GALLERY GILLIAN MORRIS
Brunnenstraße. 3, Berlin Mitte
Grand Opening : April 27, 2007
Jeongmoon Choi, Philipp Graf, Frankie Kobain and Susanne Schuricht, and a temporary video lounge
28.04.07 – 03.06.07
GALLERIST GILLIAN MORRIS IN DISCUSSION WITH CARRIE ROSELAND
Because the street has a dynamic feel, and there is a community spirit among the galleries there, rather than a competitive one. I like that.
What can you bring to that scene?
The gallery focus is on installation and video, also drawing. And site-specific works in temporary spaces. Not many young spaces are doing that so I can add something new to the range of galleries. In the first year it will be important to make a statement, show a strong programme.
What is that statement, or programme?
There are a lot of young artists in the programme and I’d like to give them a chance to experiment, while emphasizing the high quality of their work. I’m working closely with a small team of professors and curators who have been making recommendations and may even curate a show in the gallery space. Site-specific installations and video will definitely be a main feature. I'm very interested in exploring the limitations of perception. I want to find out what is behind the surface, what happens when there is a shift in that perception. I'm also interested in spatial concepts, architecture, in exploring new spaces. Actually, my first idea was to have a completely mobile gallery, but it soon became clear that I needed a permanent space.

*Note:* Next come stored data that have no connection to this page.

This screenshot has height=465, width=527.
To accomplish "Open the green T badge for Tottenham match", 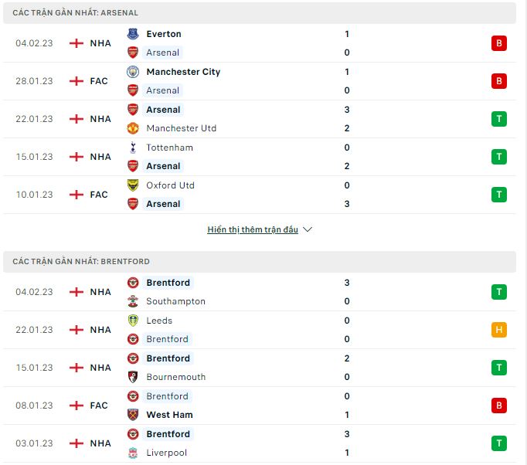I will click(498, 157).
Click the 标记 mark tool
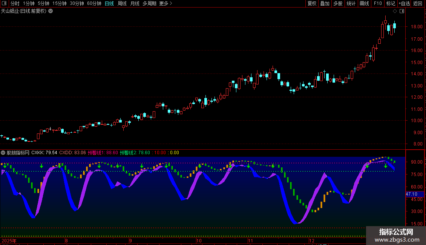426x245 pixels. [x=391, y=3]
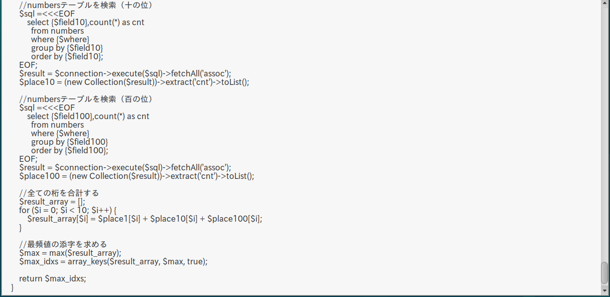The image size is (610, 297).
Task: Click the 'order by {$field10};' line
Action: [67, 56]
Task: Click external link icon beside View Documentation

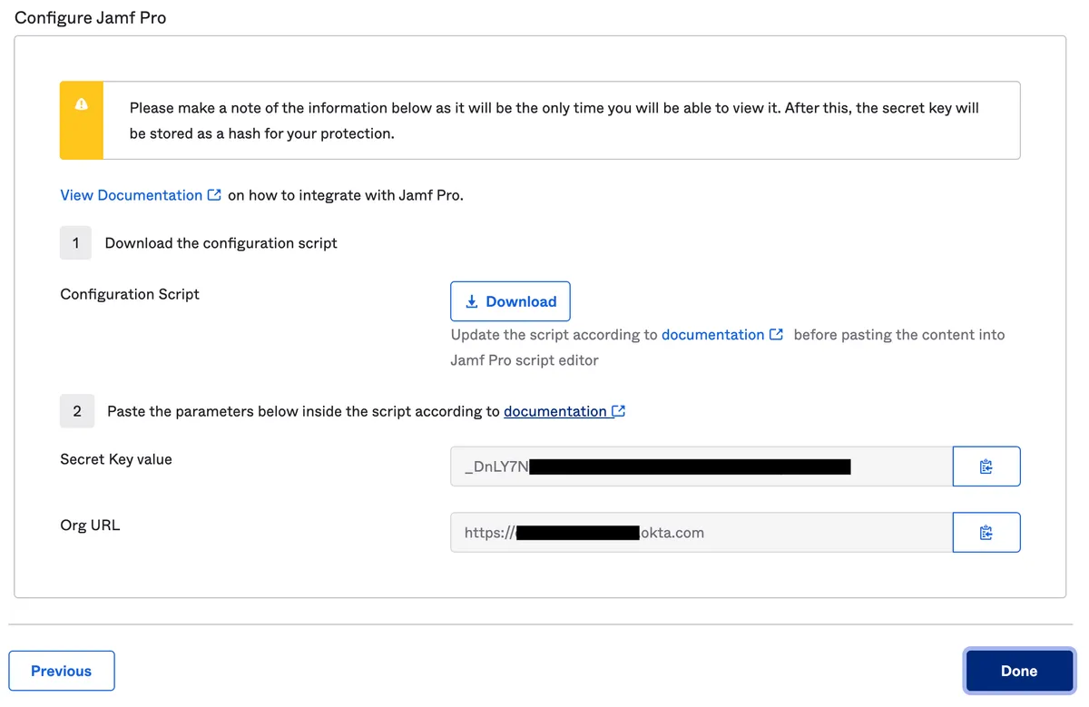Action: (214, 195)
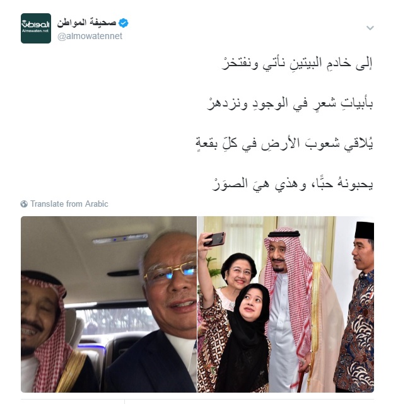398x404 pixels.
Task: Open the @almowatennet handle link
Action: click(90, 36)
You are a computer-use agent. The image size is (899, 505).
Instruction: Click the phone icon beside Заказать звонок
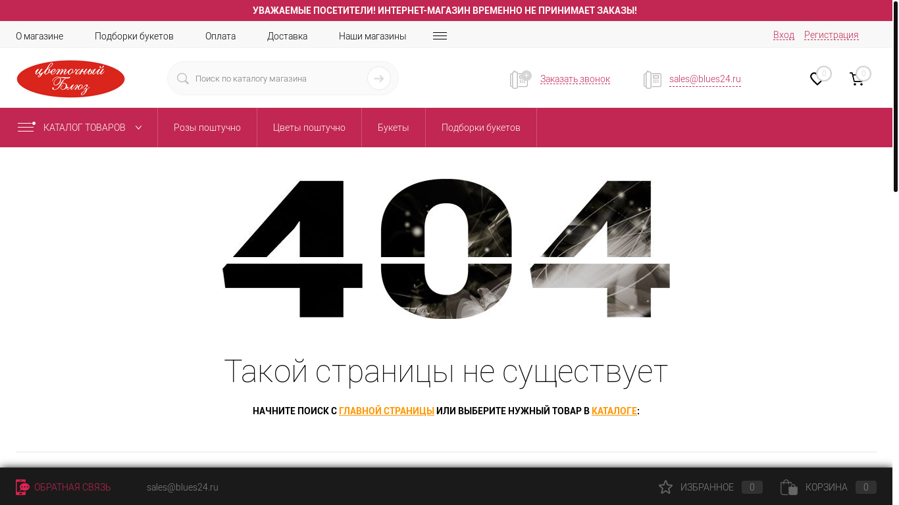point(519,80)
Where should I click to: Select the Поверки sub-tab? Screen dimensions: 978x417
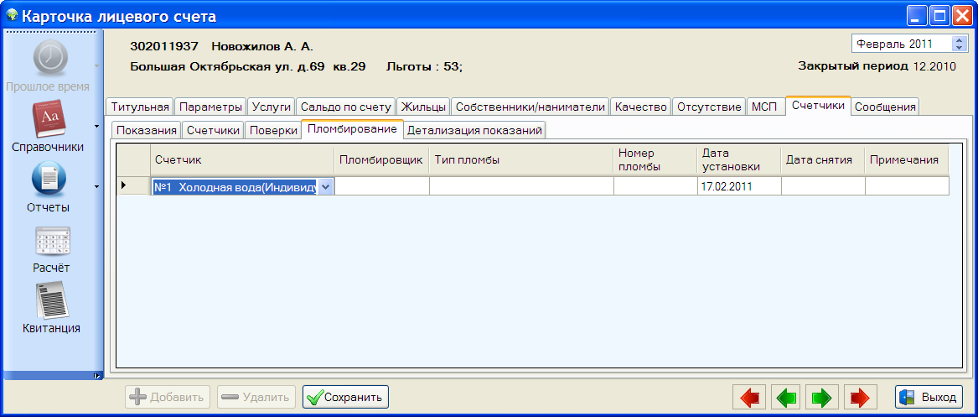[x=273, y=130]
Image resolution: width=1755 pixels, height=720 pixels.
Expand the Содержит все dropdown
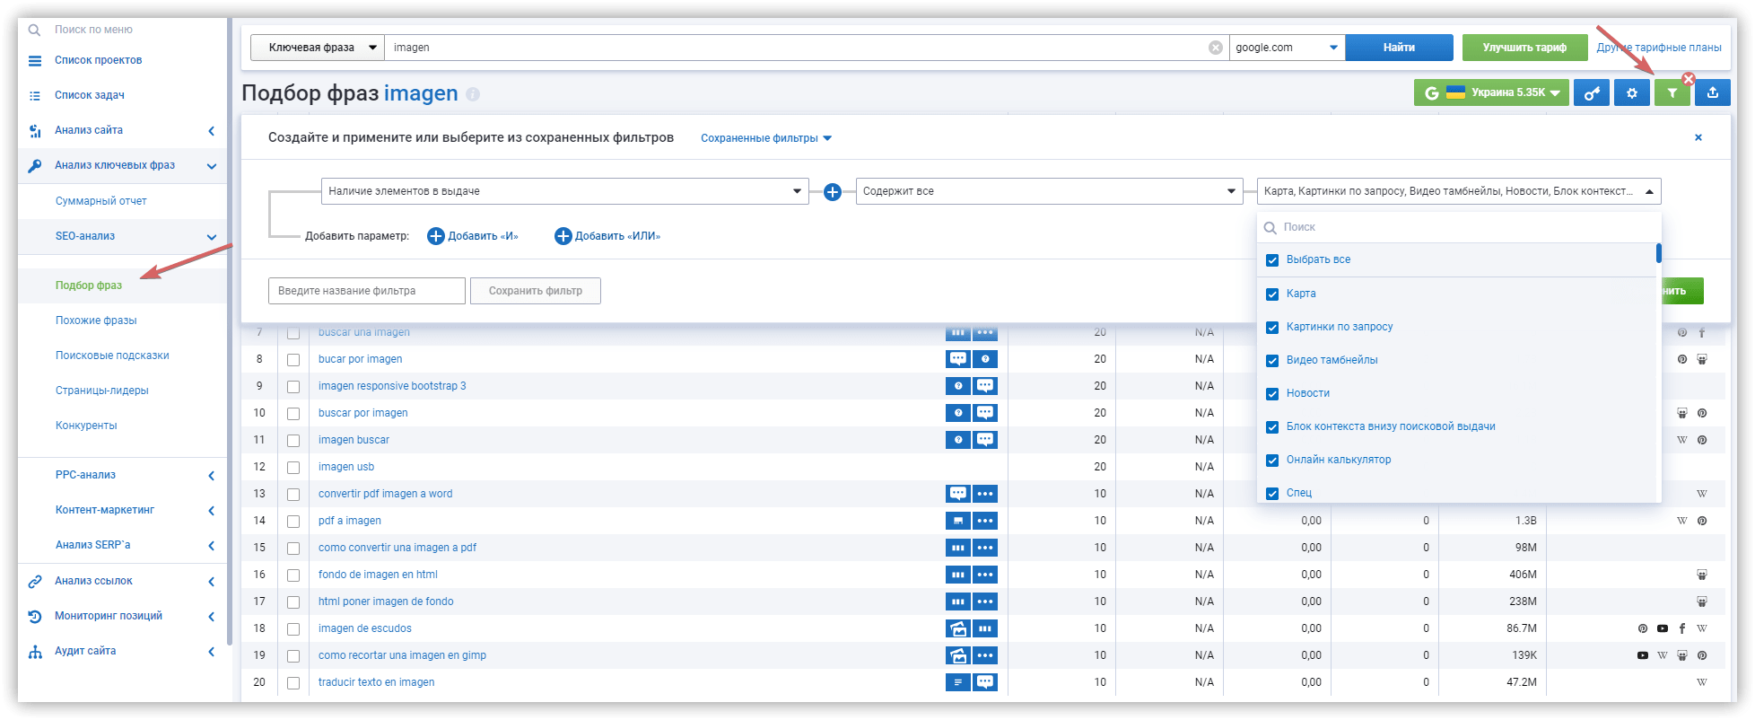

Is there a space in Berlin that you greatly respect?
Giti Nourbaksch, and Esther Schipper.
Also Olaf Stüber. He has a very interesting programme and has curated exhibitions with strong themes. He’s not afraid to take risks. I admire that.
What about aesthetics?
Aesthetics means different things to different people. But having an aesthetic appeal makes some work more accessible. Especially for people who don’t have a background in art history or theory.
I had a professor who said once it doesn't matter how great the ideas are. The work has to be attractive, otherwise no one will look at it. But we all know how complicated attraction can be. So maybe it does come down to something like body odor and people...It might be like asking yourself if you're going to go to bed with someone?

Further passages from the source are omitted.